In the meantime, they applied for a $100,000 grant from the Region of York through its funding program for local non-profit agencies dubbed the Community Investment Strategy.

“We thought York Region would be very interested in having the program running because it was, in effect, helping other service providers deflect some of the less serious cases,” Tibollo said.

But, late last month, Caritas was informed My Second Home is not among the projects approved for funding by regional councillors based on a recommendation from municipal staff.

“For some reason, the bureaucrats at York Region wrote a report and basically said they didn’t think the program was worthwhile, that it was too expensive to run the program for what it was delivering in terms of benefit to the community,” Tibollo said.

Highly competitive’
Lisa Gonsalves, York’s managing director of strategies and partnerships, which oversees the Community Investment Strategy, said the funding program is “highly competitive” as the region gets far more requests than it can support.

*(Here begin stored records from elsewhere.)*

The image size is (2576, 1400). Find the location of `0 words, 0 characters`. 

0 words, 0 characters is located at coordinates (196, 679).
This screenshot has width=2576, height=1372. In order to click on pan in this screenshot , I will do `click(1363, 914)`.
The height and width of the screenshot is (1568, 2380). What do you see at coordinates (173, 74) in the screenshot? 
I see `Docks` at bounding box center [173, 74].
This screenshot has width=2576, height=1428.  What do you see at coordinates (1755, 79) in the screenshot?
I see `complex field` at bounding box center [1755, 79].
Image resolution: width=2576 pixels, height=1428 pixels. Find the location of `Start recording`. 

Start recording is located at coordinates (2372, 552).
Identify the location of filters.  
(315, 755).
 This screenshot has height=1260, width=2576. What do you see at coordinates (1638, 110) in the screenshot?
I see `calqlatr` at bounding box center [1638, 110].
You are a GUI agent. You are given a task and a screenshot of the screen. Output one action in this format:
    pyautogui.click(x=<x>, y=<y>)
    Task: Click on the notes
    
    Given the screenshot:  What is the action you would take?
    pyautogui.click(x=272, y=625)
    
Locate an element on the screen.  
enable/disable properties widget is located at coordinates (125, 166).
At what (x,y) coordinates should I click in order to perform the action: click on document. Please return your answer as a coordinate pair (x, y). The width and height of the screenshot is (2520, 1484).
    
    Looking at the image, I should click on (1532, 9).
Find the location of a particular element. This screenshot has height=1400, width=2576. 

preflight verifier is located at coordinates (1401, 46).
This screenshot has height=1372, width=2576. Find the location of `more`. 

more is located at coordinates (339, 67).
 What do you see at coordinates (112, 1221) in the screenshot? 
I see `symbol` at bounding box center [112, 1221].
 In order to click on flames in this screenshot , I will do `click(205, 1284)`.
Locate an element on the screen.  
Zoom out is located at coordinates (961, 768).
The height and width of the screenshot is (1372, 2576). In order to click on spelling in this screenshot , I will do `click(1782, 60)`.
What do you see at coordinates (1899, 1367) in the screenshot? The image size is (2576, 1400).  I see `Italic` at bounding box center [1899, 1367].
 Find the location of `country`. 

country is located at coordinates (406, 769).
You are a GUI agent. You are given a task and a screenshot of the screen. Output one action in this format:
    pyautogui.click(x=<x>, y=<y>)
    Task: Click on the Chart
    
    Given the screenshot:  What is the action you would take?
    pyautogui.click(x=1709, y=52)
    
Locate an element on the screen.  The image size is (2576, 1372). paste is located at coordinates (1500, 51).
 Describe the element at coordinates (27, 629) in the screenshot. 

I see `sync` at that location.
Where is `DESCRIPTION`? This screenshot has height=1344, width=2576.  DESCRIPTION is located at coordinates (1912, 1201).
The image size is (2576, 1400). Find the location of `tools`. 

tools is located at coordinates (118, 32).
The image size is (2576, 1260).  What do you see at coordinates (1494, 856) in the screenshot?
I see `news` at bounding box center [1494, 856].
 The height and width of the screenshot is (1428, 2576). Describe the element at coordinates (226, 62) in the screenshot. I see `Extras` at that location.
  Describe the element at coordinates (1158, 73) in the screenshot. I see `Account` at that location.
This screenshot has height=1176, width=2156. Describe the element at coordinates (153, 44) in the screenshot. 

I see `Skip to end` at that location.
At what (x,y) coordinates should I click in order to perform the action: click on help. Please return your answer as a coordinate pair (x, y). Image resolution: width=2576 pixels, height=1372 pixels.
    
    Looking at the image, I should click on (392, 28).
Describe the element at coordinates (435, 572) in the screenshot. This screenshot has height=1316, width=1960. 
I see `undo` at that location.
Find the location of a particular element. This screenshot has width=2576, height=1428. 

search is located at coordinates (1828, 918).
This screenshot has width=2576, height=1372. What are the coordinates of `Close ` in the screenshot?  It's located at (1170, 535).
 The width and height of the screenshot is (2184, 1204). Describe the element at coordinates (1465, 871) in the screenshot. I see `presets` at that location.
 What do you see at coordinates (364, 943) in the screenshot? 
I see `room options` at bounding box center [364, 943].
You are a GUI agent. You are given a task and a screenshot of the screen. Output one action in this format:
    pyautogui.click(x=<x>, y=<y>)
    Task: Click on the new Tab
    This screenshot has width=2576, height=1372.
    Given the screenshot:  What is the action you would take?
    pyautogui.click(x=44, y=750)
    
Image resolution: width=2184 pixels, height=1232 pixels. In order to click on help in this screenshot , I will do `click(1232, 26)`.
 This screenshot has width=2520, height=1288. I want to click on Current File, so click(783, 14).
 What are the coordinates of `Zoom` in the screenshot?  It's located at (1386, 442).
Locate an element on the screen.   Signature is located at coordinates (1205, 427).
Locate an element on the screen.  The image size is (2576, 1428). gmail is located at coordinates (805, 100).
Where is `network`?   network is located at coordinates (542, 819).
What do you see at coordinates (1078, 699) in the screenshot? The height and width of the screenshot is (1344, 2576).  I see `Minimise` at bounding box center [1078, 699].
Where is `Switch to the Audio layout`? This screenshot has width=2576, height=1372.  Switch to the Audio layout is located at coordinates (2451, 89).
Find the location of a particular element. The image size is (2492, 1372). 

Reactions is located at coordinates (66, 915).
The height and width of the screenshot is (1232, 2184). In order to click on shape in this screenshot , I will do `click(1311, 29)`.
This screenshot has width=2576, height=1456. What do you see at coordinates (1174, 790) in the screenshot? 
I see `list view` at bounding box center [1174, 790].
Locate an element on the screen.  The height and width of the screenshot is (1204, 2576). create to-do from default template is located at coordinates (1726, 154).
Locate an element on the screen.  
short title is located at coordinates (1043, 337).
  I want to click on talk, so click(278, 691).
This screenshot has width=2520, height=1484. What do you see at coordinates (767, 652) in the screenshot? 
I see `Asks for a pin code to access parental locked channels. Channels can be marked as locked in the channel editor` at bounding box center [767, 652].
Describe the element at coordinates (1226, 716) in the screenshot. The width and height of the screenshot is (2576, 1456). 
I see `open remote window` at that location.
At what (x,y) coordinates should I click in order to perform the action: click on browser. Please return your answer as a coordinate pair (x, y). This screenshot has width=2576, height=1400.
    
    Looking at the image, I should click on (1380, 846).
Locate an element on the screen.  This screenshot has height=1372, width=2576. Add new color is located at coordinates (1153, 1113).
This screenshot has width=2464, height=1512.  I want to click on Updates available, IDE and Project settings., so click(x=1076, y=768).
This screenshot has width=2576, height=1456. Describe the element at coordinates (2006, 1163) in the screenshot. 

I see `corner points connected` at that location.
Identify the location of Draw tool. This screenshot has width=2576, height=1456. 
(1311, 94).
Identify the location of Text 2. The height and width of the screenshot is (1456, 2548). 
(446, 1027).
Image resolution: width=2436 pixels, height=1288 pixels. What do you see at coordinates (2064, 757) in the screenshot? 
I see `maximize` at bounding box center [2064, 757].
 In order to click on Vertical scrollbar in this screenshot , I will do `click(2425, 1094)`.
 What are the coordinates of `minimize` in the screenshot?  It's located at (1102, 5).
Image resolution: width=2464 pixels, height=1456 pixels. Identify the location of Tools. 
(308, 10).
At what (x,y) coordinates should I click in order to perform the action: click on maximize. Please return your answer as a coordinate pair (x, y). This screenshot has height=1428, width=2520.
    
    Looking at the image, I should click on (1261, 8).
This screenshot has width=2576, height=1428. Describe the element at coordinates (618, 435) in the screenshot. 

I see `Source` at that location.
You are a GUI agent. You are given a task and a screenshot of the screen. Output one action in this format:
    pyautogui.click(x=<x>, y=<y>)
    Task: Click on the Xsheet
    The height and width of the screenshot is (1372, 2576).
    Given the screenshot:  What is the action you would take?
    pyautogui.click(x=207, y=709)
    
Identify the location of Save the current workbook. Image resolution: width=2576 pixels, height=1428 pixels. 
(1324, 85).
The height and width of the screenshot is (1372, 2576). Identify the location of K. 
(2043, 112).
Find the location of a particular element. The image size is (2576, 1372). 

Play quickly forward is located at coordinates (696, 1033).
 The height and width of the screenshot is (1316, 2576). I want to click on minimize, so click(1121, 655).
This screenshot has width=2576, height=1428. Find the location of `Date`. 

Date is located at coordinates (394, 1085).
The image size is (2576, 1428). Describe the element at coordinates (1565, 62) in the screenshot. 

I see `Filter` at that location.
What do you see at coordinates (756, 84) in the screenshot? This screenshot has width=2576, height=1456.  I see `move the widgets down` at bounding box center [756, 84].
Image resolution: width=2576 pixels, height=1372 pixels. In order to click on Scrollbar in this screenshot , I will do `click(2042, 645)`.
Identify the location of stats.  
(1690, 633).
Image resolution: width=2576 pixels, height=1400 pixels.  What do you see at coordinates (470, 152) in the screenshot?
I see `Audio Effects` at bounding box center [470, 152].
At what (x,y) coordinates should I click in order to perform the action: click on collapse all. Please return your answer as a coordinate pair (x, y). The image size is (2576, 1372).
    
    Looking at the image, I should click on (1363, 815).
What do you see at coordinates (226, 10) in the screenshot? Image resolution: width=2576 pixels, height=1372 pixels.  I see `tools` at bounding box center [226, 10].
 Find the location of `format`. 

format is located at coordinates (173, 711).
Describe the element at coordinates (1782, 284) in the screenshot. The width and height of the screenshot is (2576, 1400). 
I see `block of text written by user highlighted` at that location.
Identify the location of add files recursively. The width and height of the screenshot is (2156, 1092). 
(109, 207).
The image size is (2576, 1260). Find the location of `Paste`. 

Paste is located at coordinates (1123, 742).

“We’re always oversubscribed,” she said. “We already know there’s about $3.5 million to allocate. … We’re very clear with the agencies, up front, to really diversify their funding options because the region’s program is no guarantee, it’s highly competitive.”

Gonsalves noted the Community Investment Strategy provides funding to agencies for programs that meet certain criteria including being community-based, fostering innovation, improving collaboration between agencies and organizational development. 

Back in the spring, the region received 97 “expressions of interest” from local agencies requesting more than $9.4 million in one-year funding, she said. 

Those requests were reviewed against the criteria and whittled down to 57 projects totalling $5.4 million.

Caritas made it through the first round of evaluations, but, in the end, regional staff did not recommend My Second Home as one of 34 projects that regional staff recommended for a grant.

“Basically, those projects that most closely align with the outcomes the region is looking for; have identified a need and a gap and have a very strong and clear work plan and a budget that’s feasible and reasonable — those are typically the projects that get through,” Gonsalves said. “If we could fund them all or help them all we would love to, but the funding is capped.”   

She noted that regional staff offer to work with organizations that don’t receive a grant to strengthen their applications and help them connect them with other potential funding agencies.

Regional councillors approved the staff recommendation to fund the 34 projects Nov. 19.

Writing to chairman
In response to that decision, Tibollo wrote a letter to Regional Chairman Wayne Emmerson expressing his disappointment and asking council to overturn its decision and provide funding to My Second Home.  

“I’m going to do what I can to try to keep the doors open because I really believe that people need this service,” he said. “There’s people in our community that are suffering because they don’t have access to a program like this.”

Tibollo is hoping to get support from Vaughan’s four regional council representatives – Mayor Maurizio Bevilacqua, Deputy Mayor Michael Di Biase and regional councillors Gino Rosati and Mario Ferri.

Di Biase said in a phone interview he’ll speak with Emmerson and the commissioner in charge of the funding program to see if it’s possible to allocate some money to My Second Home, but he’s not optimistic. “It’s kind of difficult because councillors are not prepared to make changes,” he said.